The New Humanism - David Brooks via NYTimes.com
Sympathy: the ability to fall into a rhythm with those around you and thrive in groups.
First, I think that we do need a term to represent the ability to share a tempo with others. I think it *is* a key skill, or trait.
However, I don’t think it is easy to extend the meaning of existing and commonly used terms, and to basically shoulder aside their established meanings.
So I am proposing tympathy for this purpose (‘tym’ for time (sort of), and ‘pathy’ for sensing). (Note that I considered and rejected ‘tempothy’.)
Tympathetic people can naturally get into a groove with an established group, they find the natural rhythms of cooperation, and seem to sense the right time to ask a question, offer some insight, or shift course. And when this scales up to those connected in some shared activity, coordination feels frictionless, and collaboration seems less strained.

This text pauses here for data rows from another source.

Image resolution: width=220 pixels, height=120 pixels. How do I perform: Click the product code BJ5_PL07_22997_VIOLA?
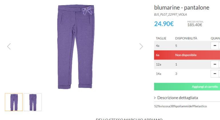[x=171, y=15]
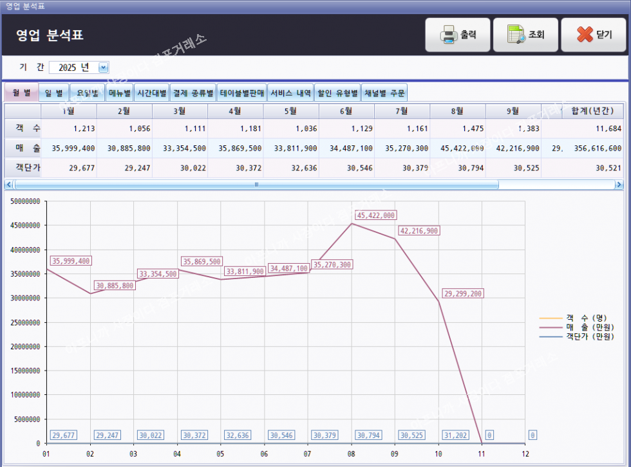
Task: Switch to the 시간대별 tab
Action: pos(151,93)
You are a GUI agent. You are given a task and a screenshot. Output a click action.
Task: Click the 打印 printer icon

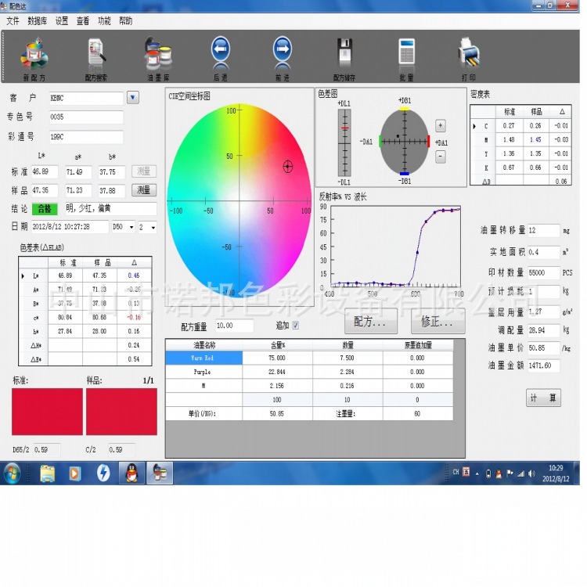click(x=468, y=53)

Effective groups will move toward a shared pace, either organically, or by following the tempo of a leader, or because of the explicit actions of some sort of metronome. They are also attuned to the tempo of the larger work context in which their work is embedded.
Work media tools — like Yammer, Chatter, IBM Connections, Podio, and Jive — are being rapidly adopted in the work context for a wide variety of reasons, but one major benefit is that they lay down a beat for people to build their work tempo around: they engender tympathy, which we all want.
My sense is that the very best work media solutions will support a polyrhythmic work environment. They will work at different tempos for different layers of work, ranging from the fast twitch pace of posting updates on today’s to do list, to the slower, deeper cycles in the business, like long-range strategic planning.
I also believe that organizations that are moving toward greater autonomy and distributed leadership will put a high premium on tympathy as an personal attribute. My bet is that tympathy has been important forever, but we just didn’t have a name for it and it has gone unexamined in the workplace.